Hermoine Herring aka Louise
Our new BFF Louise is one of those people who is so on top of their game, they don't even realize it. While everyone's rocking the skinny coloured denims, Louise rocks up in pleated plisse engineering trousers like it ain't no thang. When we were in London, she deftly smuggled use into the Lily Allen for New Look launch party, complete with unlimited mojitos and live performance! How perfect considering we would never pay money, let alone be sober to see Lily (who admittedly was rather charming.)


Lily in the flesh.

Helvetica
Helevetica is the original quilted Chanel handbag of typefaces that got fucked over when the cheap, mass-produced Old Navy of a typeface, Arial, came along. Which is why we are looking forward to seeing Helvetica, a new documentary.



The Nordic Bakery
Lush, lush, lush cinnamon buns. Thank you to Swedish friends Sarah and Yoyo for the recommendation. The bakery's website (!) describes it perfectly "...uncompromising simplicity, craft, and use of natural materials or ingredients." Bonus, the bakery itself is beautifully designed, nach.



Straw visors





Unlike most fashion accessories these days, straw visors are actually useful. They block pesky sun rays, minimize the glare on a shiny face, and if paired with giant sunglasses you might get mistaken for a celebrity or an old Chinese lady -- surely either is a sign you've achieved the height of fashion.


Girl Talk quits his day job
"This is my last week of work.

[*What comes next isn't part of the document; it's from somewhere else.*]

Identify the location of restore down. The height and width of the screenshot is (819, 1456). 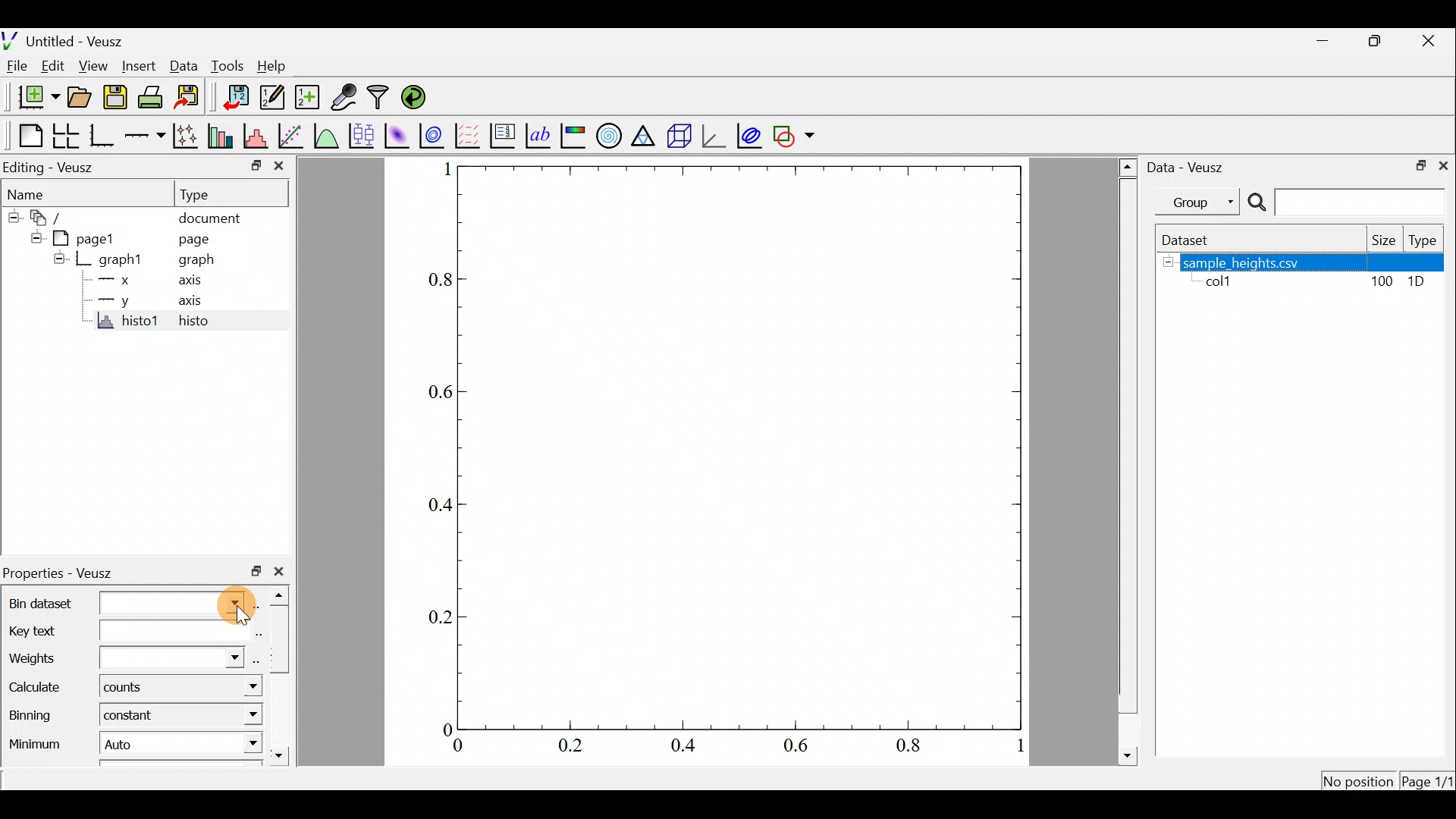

I never told my co-workers about my music life. It's hard to believe that they didn't find out about it by now, especially with coverage in newspapers that are delivered to their houses... "
read more from Girl Talk's blog about quitting his day job
listen to his music



Clip-on earrings

The natural successor to the now dead chandelier earrings. It's all about chunky, graphic, bejewelled shapes that would be otherwise too heavy for pierced earrings. Besides, clip-ons keep the lobes from stretching out - eeew.







Paris Hilton
aka Going Down


The maxi dress


We are baffled as to why this has been proclaimed the "it dress" of summer. Have you actually tried a maxi dress on? It makes fat people look pregnant, short people look like urchin midgets, and that much fabric on a tall person is just cruel. We'd rather wear a burlap sack. At least it won't get caught in the train door.



Lense-less eyewear

What are you, on the guestlist to BoomBox?



House of Holland

It was not too long ago when we praised Henry Holland for his fluorescent slogan t-shirts in issue two. A lot has happened since then -- wait -- actually not much has happened at all, we are just incredibly bored with him.